Встреча у Ельцина была очень смешная. Во–первых, он был весь на парах только что победившего путч. Говорил — вот, только что снял бронежилет. И рассказывал о случившемся, как в простой компании иногда рассказывают… Этому — бац! Этому — бац!…

Потом он спросил: "Какие проблемы?" Мы попросили его оперативно решить две вещи. Убрать Кузьмина и убрать ОМОН. Я был поражен, как все сиюминутно решается. Телефонными звонками. Все было сделано при нас. Он позвонил в Питер и потребовал командующего округом. Говорил с ним примерно в таком тоне: "Послушай, у меня тут сидит Горбунов с делегацией. Завтра утром он поездом будет в Риге. Скажи Миронову (зам. командующего. — В.А.) пусть берет военный борт, летит в Ригу, перенимает округ и встретит Горбунова в ранге командующего. Все понял?!" Вот так.

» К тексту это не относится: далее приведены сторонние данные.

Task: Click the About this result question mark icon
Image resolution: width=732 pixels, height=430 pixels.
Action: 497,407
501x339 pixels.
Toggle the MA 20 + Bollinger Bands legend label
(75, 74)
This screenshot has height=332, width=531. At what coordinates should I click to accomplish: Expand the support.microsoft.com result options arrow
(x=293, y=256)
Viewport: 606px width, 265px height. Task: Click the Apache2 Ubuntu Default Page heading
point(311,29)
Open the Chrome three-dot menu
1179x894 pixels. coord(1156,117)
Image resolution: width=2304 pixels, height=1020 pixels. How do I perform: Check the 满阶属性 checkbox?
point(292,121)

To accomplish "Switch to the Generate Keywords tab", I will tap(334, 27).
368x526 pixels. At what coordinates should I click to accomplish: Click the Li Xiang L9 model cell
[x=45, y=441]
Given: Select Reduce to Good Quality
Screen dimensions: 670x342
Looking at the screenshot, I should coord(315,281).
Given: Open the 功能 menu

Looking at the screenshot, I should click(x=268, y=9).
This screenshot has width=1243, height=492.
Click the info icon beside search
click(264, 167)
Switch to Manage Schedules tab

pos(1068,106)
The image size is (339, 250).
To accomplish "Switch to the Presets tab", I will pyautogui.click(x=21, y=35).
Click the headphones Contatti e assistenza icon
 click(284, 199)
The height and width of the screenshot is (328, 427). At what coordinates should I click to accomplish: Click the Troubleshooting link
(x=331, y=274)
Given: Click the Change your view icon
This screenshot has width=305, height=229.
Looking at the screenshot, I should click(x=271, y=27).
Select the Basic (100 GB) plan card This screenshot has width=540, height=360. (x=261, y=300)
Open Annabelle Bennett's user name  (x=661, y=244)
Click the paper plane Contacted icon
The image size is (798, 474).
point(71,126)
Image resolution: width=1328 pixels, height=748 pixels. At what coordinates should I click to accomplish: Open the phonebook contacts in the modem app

А насчет ОМОНа он сказал: "Решим! Но мягко". Отряд будет разоружен и переведен в Россию и там расформирован.

Остальные проблемы решались еще проще: никаких разборок. Что на вашей территории, то ваше, что на нашей — то наше. Оставьте мне только мой санаторий. Как вы знаете, его оставили.

— Многие говорят, что путч обернулся для Латвии благом. Ибо, следуя эволюционным путем, окончательная независимость была бы достигнута бог весть когда.

— Я тоже об этом думаю. Крови большой не было. Оказалось, что независимость можно восстановить бескровным путем. В этом смысле путч помог. А если бы не было августовского путча, то, мне кажется, что какая–то попытка реставрации Союза еще была бы.

Конечно слишком много мифов об этом времени. Например, что НФЛ инспирирован КГБ. Или что НФЛ обещал нулевой вариант гражданства. И слишком много героев. А я видел этих героев сам каждый день.

— Я же задал свой вопрос, намекая на наше пристрастие — жить прошлым. На то, что четкого государственного контура будущего у нас до сих пор нет.

— Лично я копаюсь в прошлом, как шахматист в уже сыгранных партиях. Ну как бы анализирую ходы. Они были лучшие? Худшие? Были ли другие ходы? Что упущено?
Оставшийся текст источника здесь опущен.